Text in Haskell: A PROPOSAL
Joe English
jenglish@flightlab.com
Wed, 07 Aug 2002 16:34:42 -0700
Ashley Yakeley wrote:
> At 2002-08-07 11:05, Ken Shan wrote:
>
> >Let me clarify my understanding of this point a bit further. On the one
> >hand, GHC uses Char to mean a 32-bit value like a Unicode code point.
>
> No, GHC uses Char to mean a Unicode codepoint. These are not 32-bit. It
> only allows the 17 pages i.e. values in the range '\x0' to '\x10FFFF'.
> This is the Right Thing as per Unicode 3.1 and later (current is 3.2.0).
>
> >On the other hand, GHC uses Char to mean what files store and sockets
> >transmit and foreign functions process under the C type "char".
>
> Right, and this is a very bad idea. The file IO functions should be using
> Word8s
It's often very useful to treat a file as a sequence
of characters; in fact I'd say that's probably more
common than treating them as a sequence of octets.

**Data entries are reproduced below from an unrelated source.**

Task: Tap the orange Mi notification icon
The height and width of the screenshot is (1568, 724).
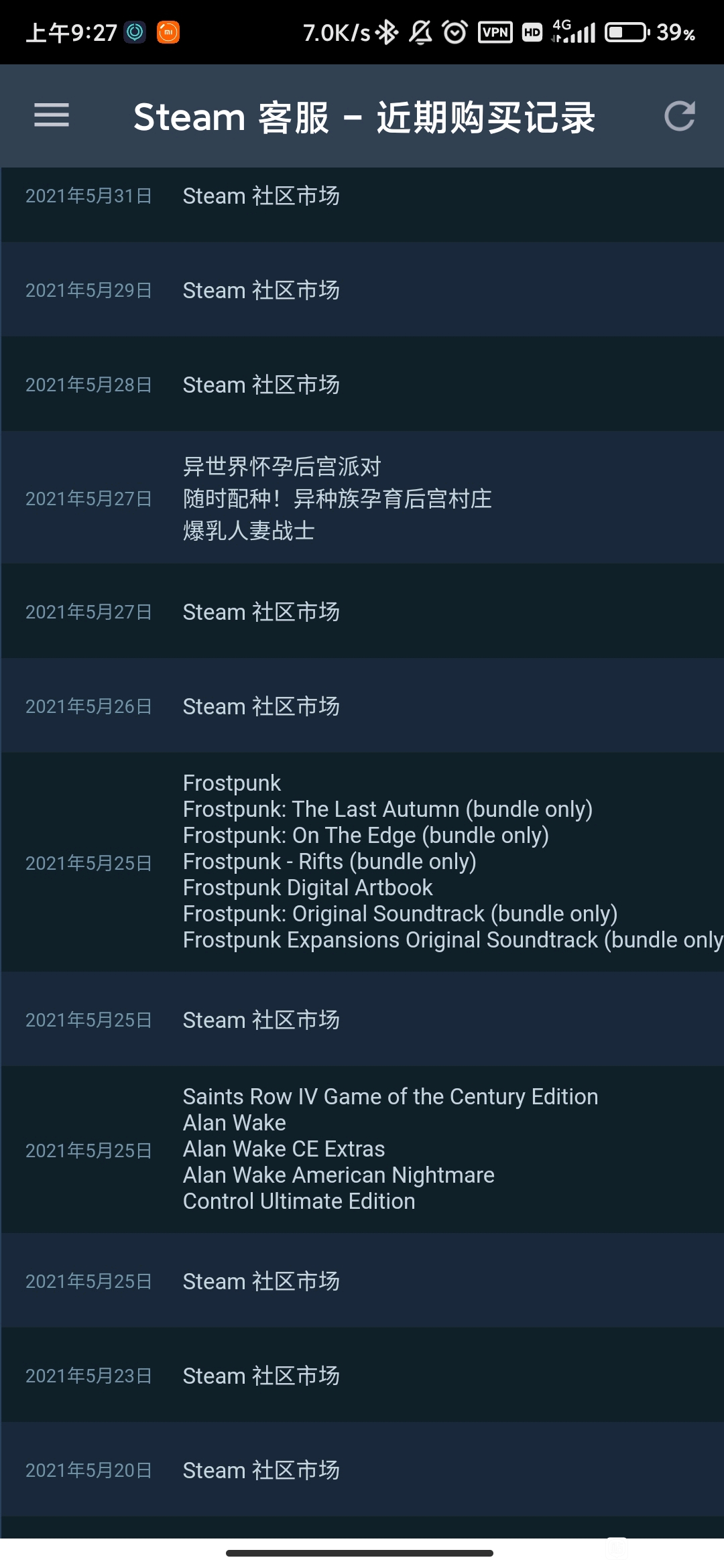Action: pos(168,32)
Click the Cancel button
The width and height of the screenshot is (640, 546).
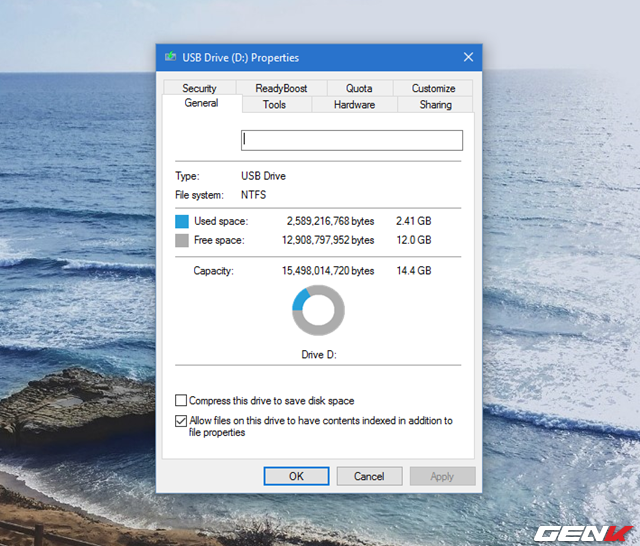point(369,476)
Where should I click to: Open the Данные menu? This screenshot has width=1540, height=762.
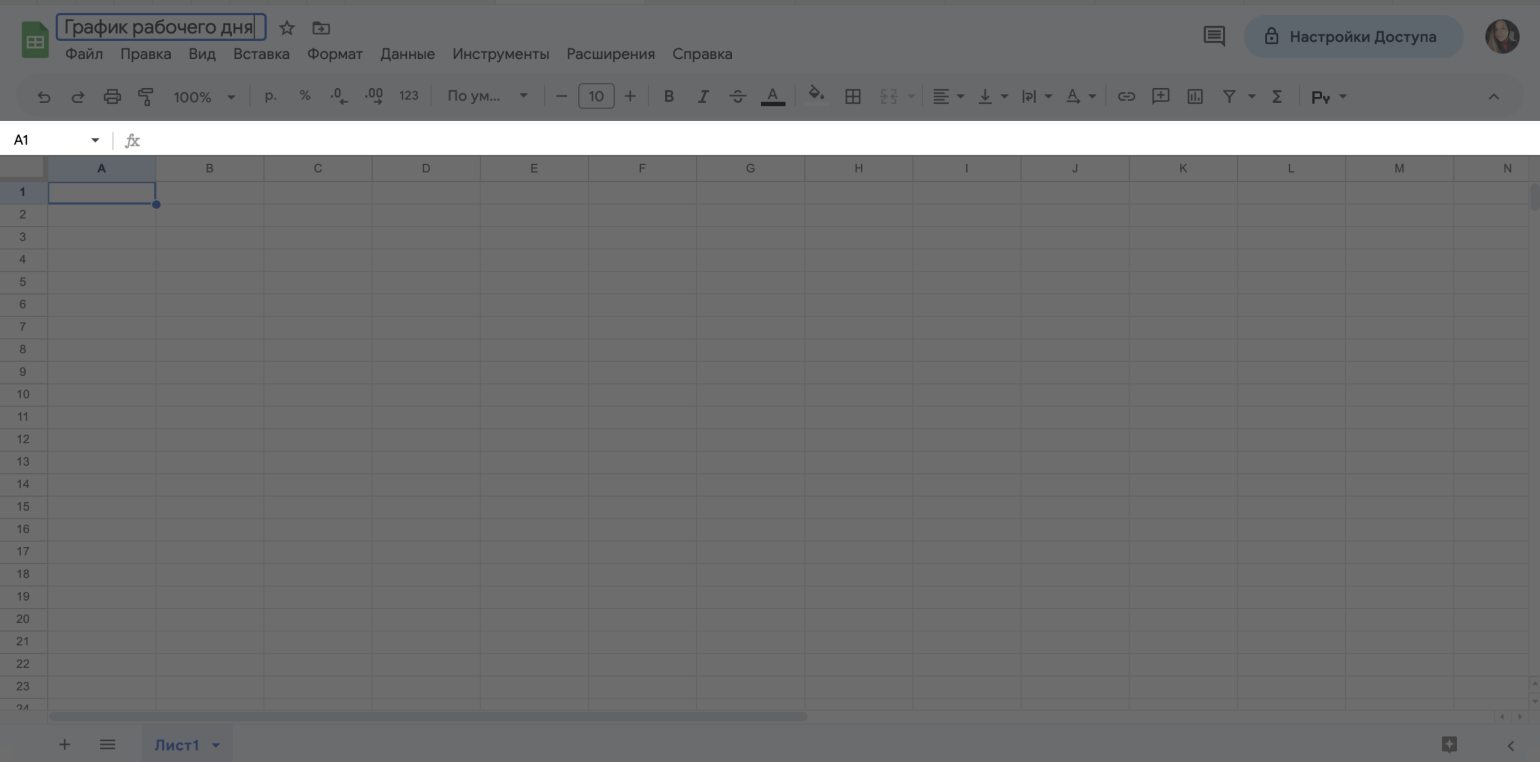pyautogui.click(x=407, y=54)
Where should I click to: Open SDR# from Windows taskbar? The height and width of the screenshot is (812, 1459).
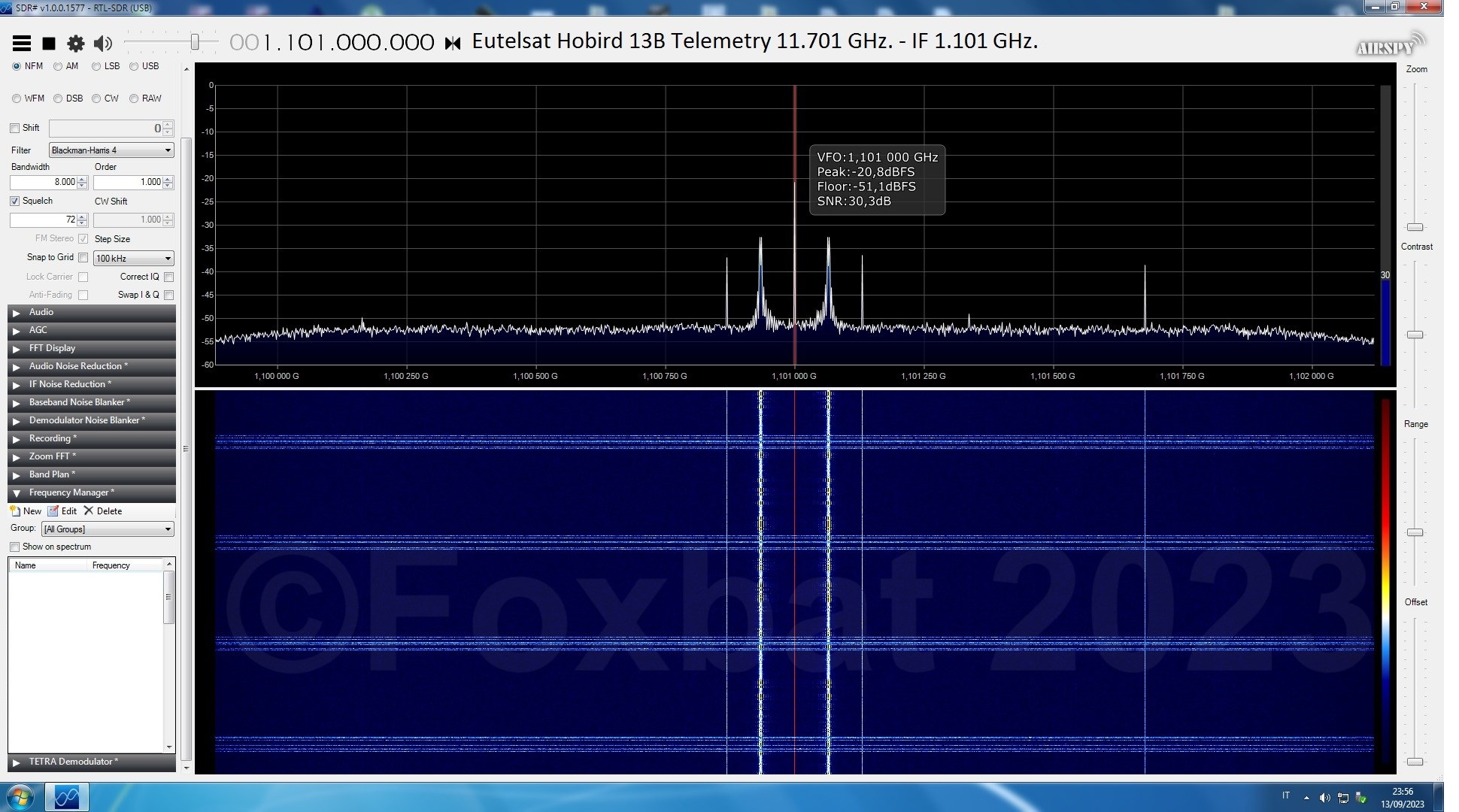point(67,797)
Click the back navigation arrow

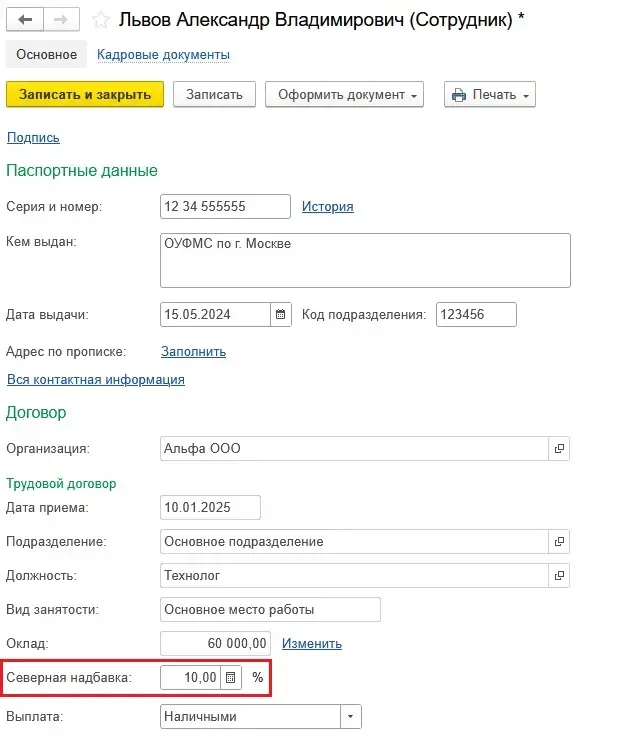click(x=25, y=19)
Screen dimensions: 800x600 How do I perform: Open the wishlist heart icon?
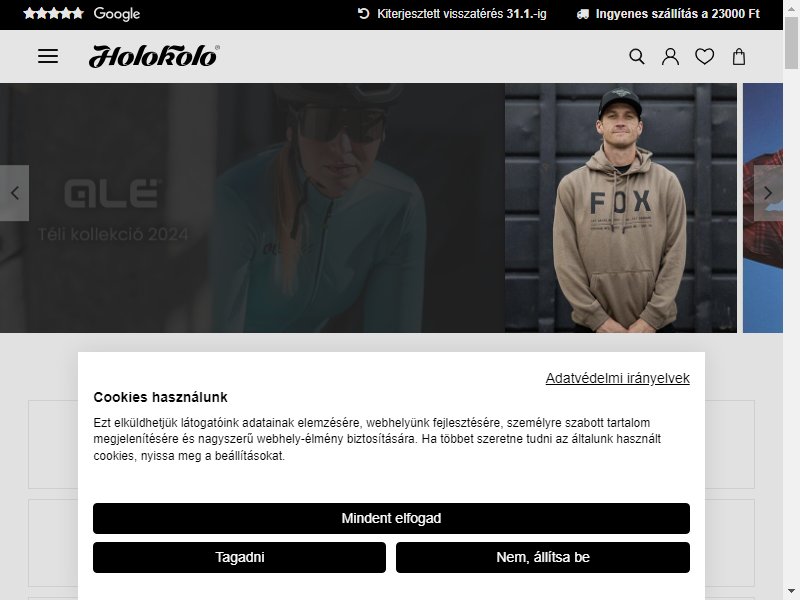pyautogui.click(x=705, y=56)
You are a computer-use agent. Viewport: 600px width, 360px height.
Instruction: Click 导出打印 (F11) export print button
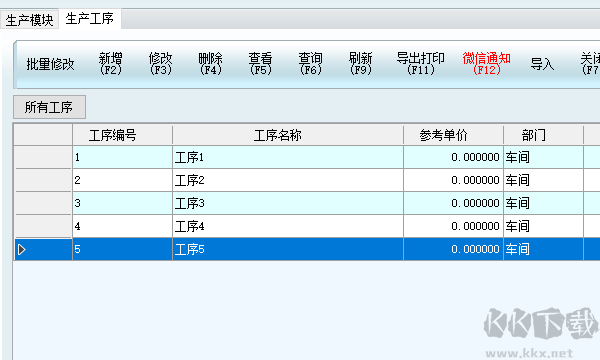[x=421, y=64]
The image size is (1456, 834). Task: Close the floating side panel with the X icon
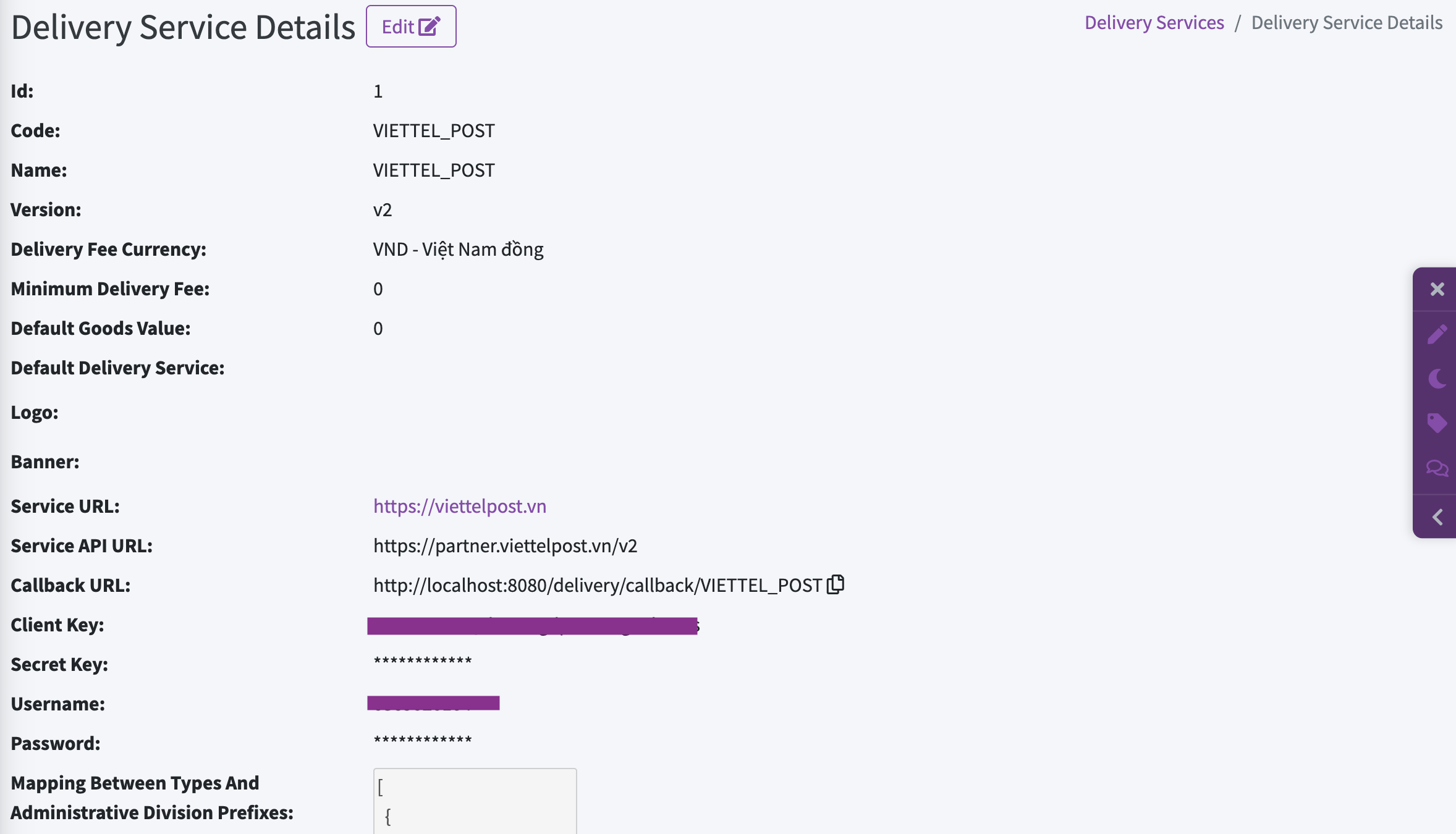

But both are clearly needed.
In my opinion, hPutChar :: Handle -> Char -> IO () should
do what its name and type indicate -- write a character
to the specified output handle. The I/O subsystem
should take care of translation to UTF-8 (or whatever
the system encoding is).
hPutWord8 :: Handle -> Word8 -> IO () should be available
_in addition to_ hPutChar, for applications that need
to treat files as a sequence of octets.
> >These two uses are inconsistent, and must be separated.
> I agree.
Me too; but both character-based and octet-based operations
are needed.
--Joe English
jenglish@flightlab.com